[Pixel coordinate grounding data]
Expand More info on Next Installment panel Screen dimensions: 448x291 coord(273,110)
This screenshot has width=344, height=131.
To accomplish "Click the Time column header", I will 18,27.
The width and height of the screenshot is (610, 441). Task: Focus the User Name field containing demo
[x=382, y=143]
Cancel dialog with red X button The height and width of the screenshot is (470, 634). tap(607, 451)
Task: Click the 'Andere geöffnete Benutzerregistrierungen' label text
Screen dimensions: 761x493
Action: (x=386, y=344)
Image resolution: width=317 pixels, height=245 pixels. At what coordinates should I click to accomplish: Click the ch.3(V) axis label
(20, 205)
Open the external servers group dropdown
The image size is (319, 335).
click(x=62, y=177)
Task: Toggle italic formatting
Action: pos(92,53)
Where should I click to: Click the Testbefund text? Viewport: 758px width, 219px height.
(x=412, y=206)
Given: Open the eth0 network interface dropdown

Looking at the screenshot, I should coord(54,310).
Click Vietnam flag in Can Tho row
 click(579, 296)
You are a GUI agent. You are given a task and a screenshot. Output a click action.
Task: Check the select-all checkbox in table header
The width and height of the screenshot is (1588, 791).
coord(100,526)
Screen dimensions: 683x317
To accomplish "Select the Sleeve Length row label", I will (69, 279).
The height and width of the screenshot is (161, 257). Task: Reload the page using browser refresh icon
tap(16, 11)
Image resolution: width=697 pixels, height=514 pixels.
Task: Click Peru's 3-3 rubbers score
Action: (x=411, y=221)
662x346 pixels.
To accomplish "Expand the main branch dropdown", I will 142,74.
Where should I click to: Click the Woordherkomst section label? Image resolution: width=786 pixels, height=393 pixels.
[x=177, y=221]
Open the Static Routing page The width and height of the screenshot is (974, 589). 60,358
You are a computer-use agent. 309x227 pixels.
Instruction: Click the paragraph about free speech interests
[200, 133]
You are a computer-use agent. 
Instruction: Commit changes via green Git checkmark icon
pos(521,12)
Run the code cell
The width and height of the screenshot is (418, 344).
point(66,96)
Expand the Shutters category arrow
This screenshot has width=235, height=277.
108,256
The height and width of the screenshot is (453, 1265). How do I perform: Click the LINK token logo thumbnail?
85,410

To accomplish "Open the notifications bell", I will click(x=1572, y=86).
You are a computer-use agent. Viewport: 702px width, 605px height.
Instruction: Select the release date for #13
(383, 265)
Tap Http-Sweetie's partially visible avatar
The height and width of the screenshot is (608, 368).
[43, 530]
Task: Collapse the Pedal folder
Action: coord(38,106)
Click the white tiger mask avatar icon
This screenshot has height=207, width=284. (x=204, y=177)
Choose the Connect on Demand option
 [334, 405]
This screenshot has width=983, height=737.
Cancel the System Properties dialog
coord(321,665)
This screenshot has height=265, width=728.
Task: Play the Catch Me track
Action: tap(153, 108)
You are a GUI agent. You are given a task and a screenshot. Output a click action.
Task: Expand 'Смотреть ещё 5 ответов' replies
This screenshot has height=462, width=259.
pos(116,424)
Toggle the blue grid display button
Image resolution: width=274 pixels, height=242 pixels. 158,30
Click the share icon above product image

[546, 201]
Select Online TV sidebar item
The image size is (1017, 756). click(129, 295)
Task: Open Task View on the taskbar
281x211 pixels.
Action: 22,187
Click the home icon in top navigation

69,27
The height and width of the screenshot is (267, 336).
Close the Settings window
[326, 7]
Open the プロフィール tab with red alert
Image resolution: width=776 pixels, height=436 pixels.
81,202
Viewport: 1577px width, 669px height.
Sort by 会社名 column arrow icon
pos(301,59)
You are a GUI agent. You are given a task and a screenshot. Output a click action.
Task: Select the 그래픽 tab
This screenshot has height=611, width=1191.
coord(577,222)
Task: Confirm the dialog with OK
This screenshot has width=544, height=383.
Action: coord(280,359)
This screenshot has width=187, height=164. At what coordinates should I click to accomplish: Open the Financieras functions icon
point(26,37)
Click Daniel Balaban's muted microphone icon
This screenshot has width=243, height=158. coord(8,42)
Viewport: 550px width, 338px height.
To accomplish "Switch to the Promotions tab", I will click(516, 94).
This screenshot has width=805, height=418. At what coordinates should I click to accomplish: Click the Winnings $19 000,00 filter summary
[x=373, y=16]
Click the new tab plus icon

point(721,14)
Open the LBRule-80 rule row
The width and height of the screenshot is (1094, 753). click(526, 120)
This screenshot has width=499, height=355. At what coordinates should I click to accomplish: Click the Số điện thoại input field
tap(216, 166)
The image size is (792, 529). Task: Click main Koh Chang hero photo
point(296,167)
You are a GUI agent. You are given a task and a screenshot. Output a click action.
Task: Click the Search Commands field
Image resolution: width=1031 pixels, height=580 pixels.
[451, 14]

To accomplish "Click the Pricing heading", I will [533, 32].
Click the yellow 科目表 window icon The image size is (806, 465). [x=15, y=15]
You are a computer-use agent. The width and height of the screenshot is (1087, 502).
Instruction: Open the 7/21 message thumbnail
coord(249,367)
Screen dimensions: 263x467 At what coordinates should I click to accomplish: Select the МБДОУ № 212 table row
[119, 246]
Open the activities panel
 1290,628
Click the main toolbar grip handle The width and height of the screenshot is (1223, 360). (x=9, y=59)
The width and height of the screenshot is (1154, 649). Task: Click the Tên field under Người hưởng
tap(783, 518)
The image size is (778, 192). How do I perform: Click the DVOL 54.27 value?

__TASK PROMPT__
What is needed is an exact copy of every entry.

__SOLUTION__
Expand More info on Next Installment panel Screen dimensions: 448x291 coord(273,110)
This screenshot has width=344, height=131.
To accomplish "Click the Time column header", I will 18,27.
The width and height of the screenshot is (610, 441). Task: Focus the User Name field containing demo
[x=382, y=143]
Cancel dialog with red X button The height and width of the screenshot is (470, 634). tap(607, 451)
Task: Click the 'Andere geöffnete Benutzerregistrierungen' label text
Screen dimensions: 761x493
Action: (x=386, y=344)
Image resolution: width=317 pixels, height=245 pixels. At what coordinates should I click to accomplish: Click the ch.3(V) axis label
(20, 205)
Open the external servers group dropdown
The image size is (319, 335).
click(x=62, y=177)
Task: Toggle italic formatting
Action: pos(92,53)
Where should I click to: Click the Testbefund text? Viewport: 758px width, 219px height.
(x=412, y=206)
Given: Open the eth0 network interface dropdown

Looking at the screenshot, I should coord(54,310).
Click Vietnam flag in Can Tho row
 click(579, 296)
You are a GUI agent. You are given a task and a screenshot. Output a click action.
Task: Check the select-all checkbox in table header
The width and height of the screenshot is (1588, 791).
coord(100,526)
Screen dimensions: 683x317
To accomplish "Select the Sleeve Length row label", I will (69, 279).
The height and width of the screenshot is (161, 257). Task: Reload the page using browser refresh icon
tap(16, 11)
Image resolution: width=697 pixels, height=514 pixels.
Task: Click Peru's 3-3 rubbers score
Action: (x=411, y=221)
662x346 pixels.
To accomplish "Expand the main branch dropdown", I will 142,74.
Where should I click to: Click the Woordherkomst section label? Image resolution: width=786 pixels, height=393 pixels.
[x=177, y=221]
Open the Static Routing page The width and height of the screenshot is (974, 589). 60,358
You are a computer-use agent. 309x227 pixels.
Instruction: Click the paragraph about free speech interests
[200, 133]
You are a computer-use agent. 
Instruction: Commit changes via green Git checkmark icon
pos(521,12)
Run the code cell
The width and height of the screenshot is (418, 344).
point(66,96)
Expand the Shutters category arrow
This screenshot has width=235, height=277.
108,256
The height and width of the screenshot is (453, 1265). How do I perform: Click the LINK token logo thumbnail?
85,410

To accomplish "Open the notifications bell", I will click(x=1572, y=86).
You are a computer-use agent. Viewport: 702px width, 605px height.
Instruction: Select the release date for #13
(383, 265)
Tap Http-Sweetie's partially visible avatar
The height and width of the screenshot is (608, 368).
[43, 530]
Task: Collapse the Pedal folder
Action: coord(38,106)
Click the white tiger mask avatar icon
This screenshot has height=207, width=284. (x=204, y=177)
Choose the Connect on Demand option
 [334, 405]
This screenshot has width=983, height=737.
Cancel the System Properties dialog
coord(321,665)
This screenshot has height=265, width=728.
Task: Play the Catch Me track
Action: tap(153, 108)
You are a GUI agent. You are given a task and a screenshot. Output a click action.
Task: Expand 'Смотреть ещё 5 ответов' replies
This screenshot has height=462, width=259.
pos(116,424)
Toggle the blue grid display button
Image resolution: width=274 pixels, height=242 pixels. 158,30
Click the share icon above product image

[546, 201]
Select Online TV sidebar item
The image size is (1017, 756). click(129, 295)
Task: Open Task View on the taskbar
281x211 pixels.
Action: 22,187
Click the home icon in top navigation

69,27
The height and width of the screenshot is (267, 336).
Close the Settings window
[326, 7]
Open the プロフィール tab with red alert
Image resolution: width=776 pixels, height=436 pixels.
81,202
Viewport: 1577px width, 669px height.
Sort by 会社名 column arrow icon
pos(301,59)
You are a GUI agent. You are given a task and a screenshot. Output a click action.
Task: Select the 그래픽 tab
This screenshot has height=611, width=1191.
coord(577,222)
Task: Confirm the dialog with OK
This screenshot has width=544, height=383.
Action: coord(280,359)
This screenshot has width=187, height=164. At what coordinates should I click to accomplish: Open the Financieras functions icon
point(26,37)
Click Daniel Balaban's muted microphone icon
This screenshot has width=243, height=158. coord(8,42)
Viewport: 550px width, 338px height.
To accomplish "Switch to the Promotions tab", I will click(516, 94).
This screenshot has width=805, height=418. At what coordinates should I click to accomplish: Click the Winnings $19 000,00 filter summary
[x=373, y=16]
Click the new tab plus icon

point(721,14)
Open the LBRule-80 rule row
The width and height of the screenshot is (1094, 753). click(526, 120)
This screenshot has width=499, height=355. At what coordinates should I click to accomplish: Click the Số điện thoại input field
tap(216, 166)
The image size is (792, 529). Task: Click main Koh Chang hero photo
point(296,167)
You are a GUI agent. You are given a task and a screenshot. Output a click action.
Task: Click the Search Commands field
Image resolution: width=1031 pixels, height=580 pixels.
[451, 14]

To accomplish "Click the Pricing heading", I will [533, 32].
Click the yellow 科目表 window icon The image size is (806, 465). [x=15, y=15]
You are a computer-use agent. The width and height of the screenshot is (1087, 502).
Instruction: Open the 7/21 message thumbnail
coord(249,367)
Screen dimensions: 263x467 At what coordinates should I click to accomplish: Select the МБДОУ № 212 table row
[119, 246]
Open the activities panel
 1290,628
Click the main toolbar grip handle The width and height of the screenshot is (1223, 360). (x=9, y=59)
The width and height of the screenshot is (1154, 649). Task: Click the Tên field under Người hưởng
tap(783, 518)
The image size is (778, 192). How do I perform: Click the DVOL 54.27 value?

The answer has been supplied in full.